LA DC Y FUTUROS PACTOS

¿Con quién cree usted que debe pactar la Democracia Cristiana en las próximas elecciones municipales y parlamentarias?

“Antes de preocuparnos con quién pactamos, debemos recuperar nuestra familia. Son muchos los democratacristianos de corazón que andan rebotando por ahí como pelotas huachas. Me gusta el método cartesiano, de partir siempre por lo más fácil, y desde esa base construir las cosas complicadas. Es más fácil traer de vuelta al hijo pródigo que adoptar y criar uno. Ahora, voy a contestar, derechamente su pregunta, y le responderé también desde el método cartesiano. De acuerdo con el actual sistema de partidos políticos, sería un suicido para la Democracia Cristiana competir fuera de pacto, y el pacto que surge, para nosotros, como el más fácil y natural, es con los partidos de la ex Concertación. Este pacto, en la actualidad, también se ve difícil, porque muchos de sus principales dirigentes son todavía personeros de gobierno. Otras posibilidades de pactos, se ven aún más difíciles. La extrema izquierda hizo un mal gobierno, y la Democracia Cristiana no debería de asumir esos costos electorales. Por el otro lado, la derecha se derechizó con la dupla KaKa, y a mayor abundamiento son gobierno, lo que atrajo a la derecha normal a integrar sus filas, razón por la cual, con ese lado tampoco hay opciones de pacto. Particularmente, la Democracia Cristiana en Viña del Mar está llamada a ser oposición al gobierno, en manos de la extrema derecha, y a la alcaldía, en manos de la extrema izquierda, pero a ser oposición constructiva, en conformidad a nuestra esencia democrática y respetuosa del buen orden de las cosas”.

SU LISTA

¿Por qué los militantes deberían votar por su lista y no por la otra?

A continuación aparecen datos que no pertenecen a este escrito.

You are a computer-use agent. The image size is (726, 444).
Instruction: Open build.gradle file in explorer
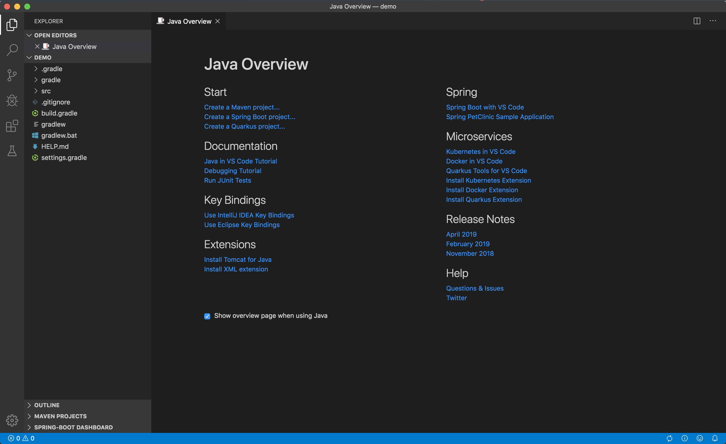pyautogui.click(x=59, y=113)
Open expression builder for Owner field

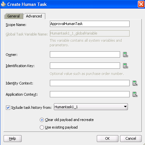(x=125, y=55)
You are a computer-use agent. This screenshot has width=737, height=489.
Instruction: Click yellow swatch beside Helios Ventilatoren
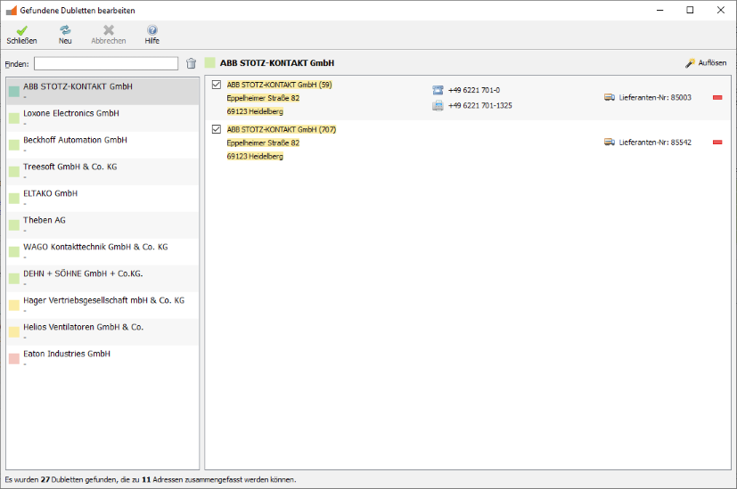click(13, 331)
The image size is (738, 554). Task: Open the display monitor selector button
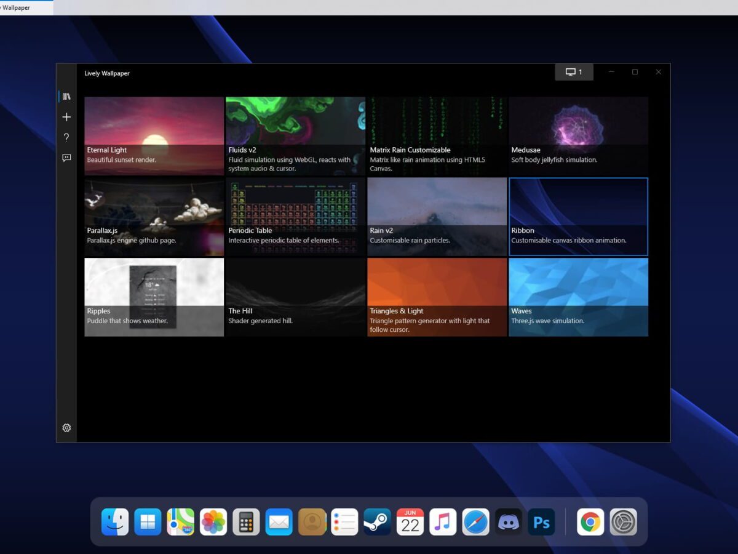pyautogui.click(x=574, y=72)
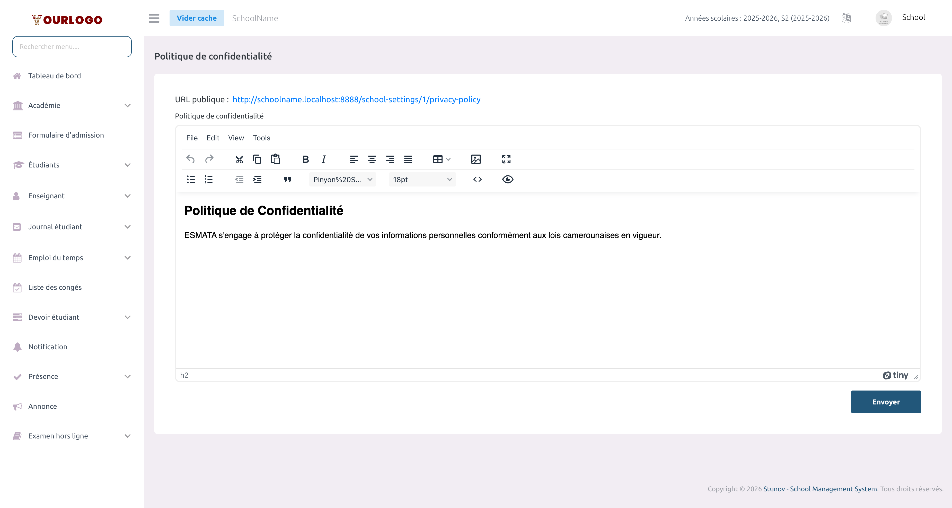Open the Pinyon font family dropdown
952x508 pixels.
tap(342, 179)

“Lo cierto es que estoy muy interesado en ganar. Creo que somos una lista de personas más afiatadas, todos de Viña del Mar, y tenemos un trabajo previo e interdisciplinario, que, a partir de una visión común de sociedad, elaboramos un programa de trabajo, que lo presentamos a los militantes, con plazos, medios y propósitos”.

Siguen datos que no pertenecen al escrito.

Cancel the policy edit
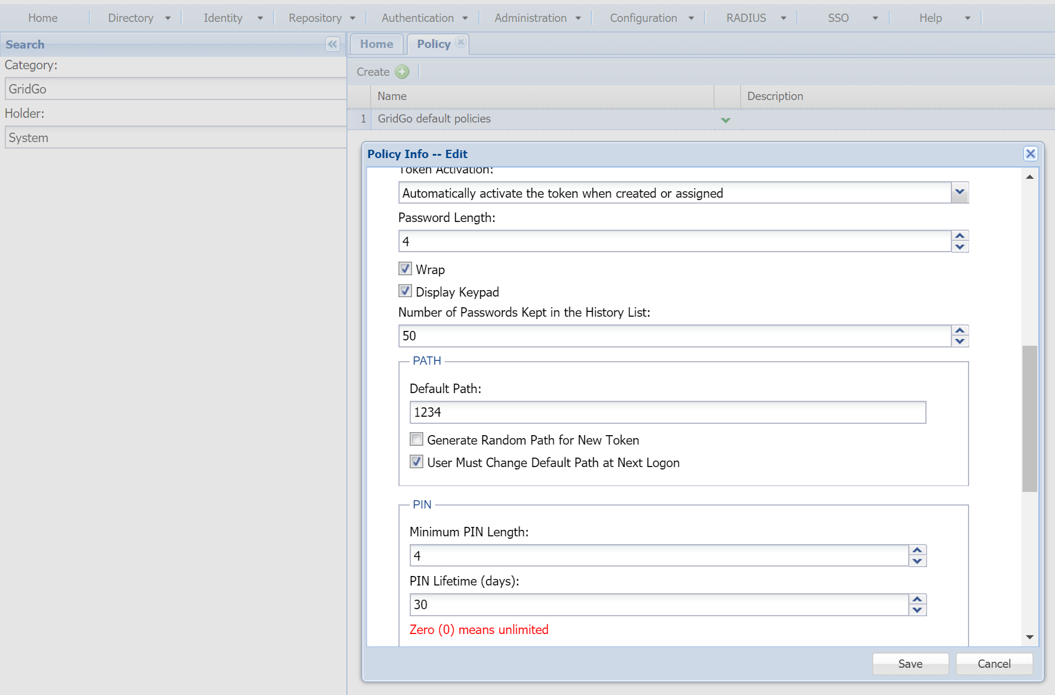1055x695 pixels. pyautogui.click(x=994, y=664)
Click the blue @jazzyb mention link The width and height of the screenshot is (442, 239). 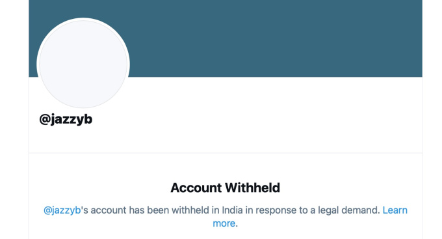click(62, 210)

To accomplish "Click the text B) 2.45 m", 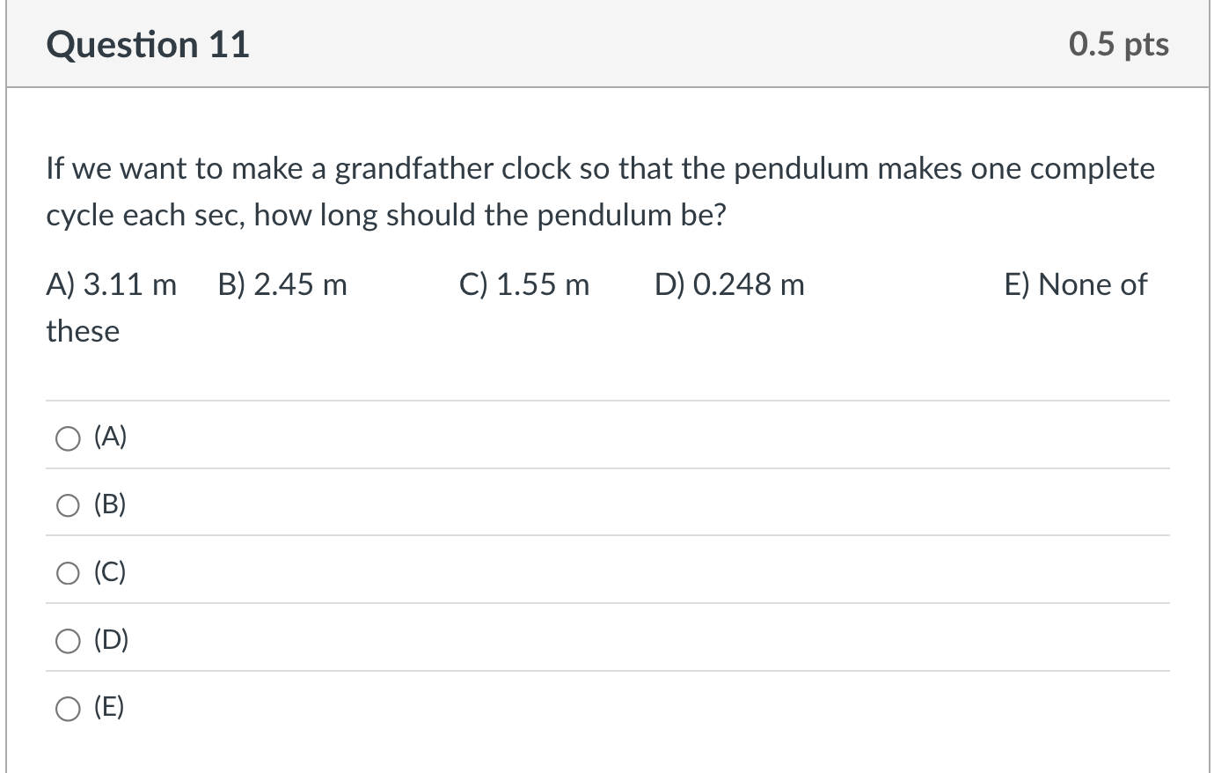I will point(282,283).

Finalmente, don Humberto, muchas gracias por concederme esta entrevista, pero antes me podría dar su opinión de que sean dos mujeres las candidatas a presidentas comunales de la Democracia Cristiana en Viña del Mar.

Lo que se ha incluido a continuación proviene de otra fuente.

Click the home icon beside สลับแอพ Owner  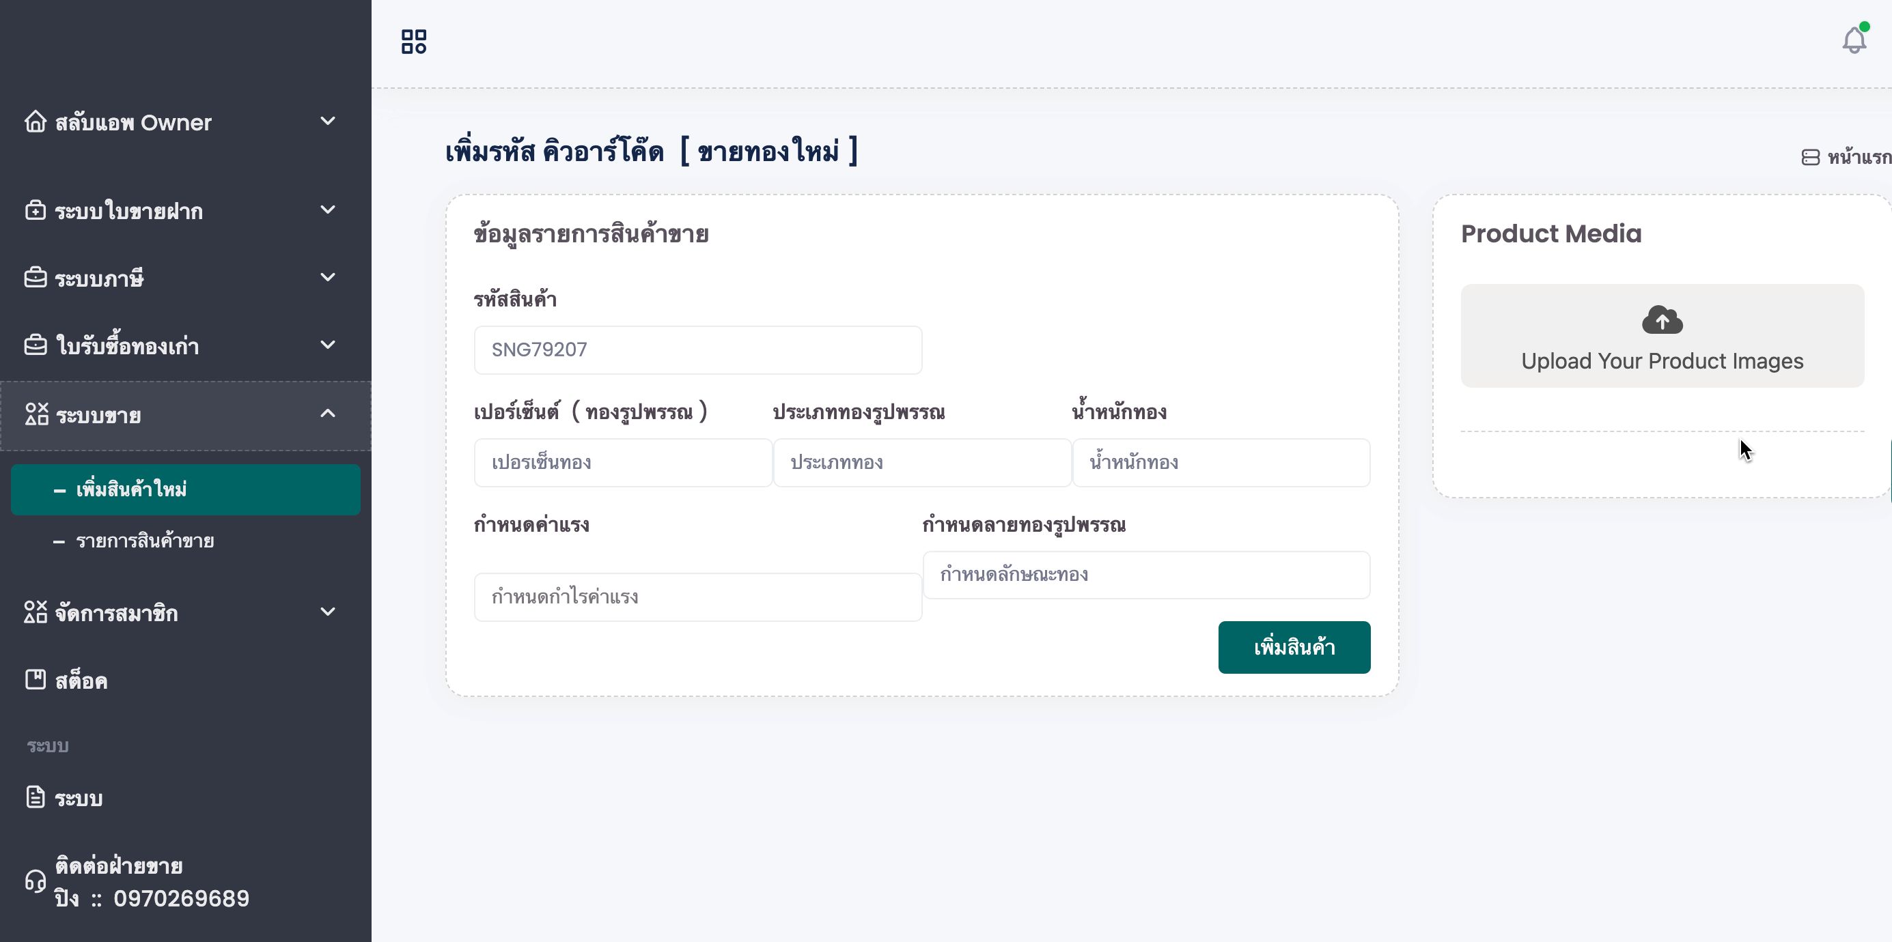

“En lo personal no tengo prejuicio alguno respecto a quien debe mandar, y menos tengo problema en que me mande una mujer. De hecho, yo participé y propuse que Claudia Salazar fuera la presidenta, porque tiene liderazgo y muchas cualidades personales. El otro compañero de lista, también es mujer, la camarada Andrea Rastello. En esta comuna, en lo que se refiere a mujeres, estamos mejor, que a nivel nacional. De los 8 diputados que obtuvimos solo una es mujer, Priscilla Castillo, quien es nuestro único diputado que habría sido electo, si hubiésemos competido fuera de pacto. Efectuada esta precisión debo decir que el trabajo político y partidario es muy sacrificado y menospreciado y que las mujeres no reciben atenciones de género. La actividad política es competitiva, en sí misma, y, es más difícil para la mujer, porque no tiene los beneficios, que tendría en cualquier otro trabajo. Las reuniones más importantes, por lo general, son presenciales, después del horario de trabajo y terminan tarde. No conozco ningún camarada que se quede en casa para que su señora pueda asistir a la reunión política. Los criterios de paridad, efectivamente, han contribuido a una mayor participación de mujeres en los cargos de poder, pero esa visión es solo apariencia, porque tras ella hay una participación mayoritaria de hombres. En este sentido, que dos mujeres se estén disputando la presidencia comunal de Viña del Mar es muy esperanzador, de que algún cambio cultural se está produciendo”.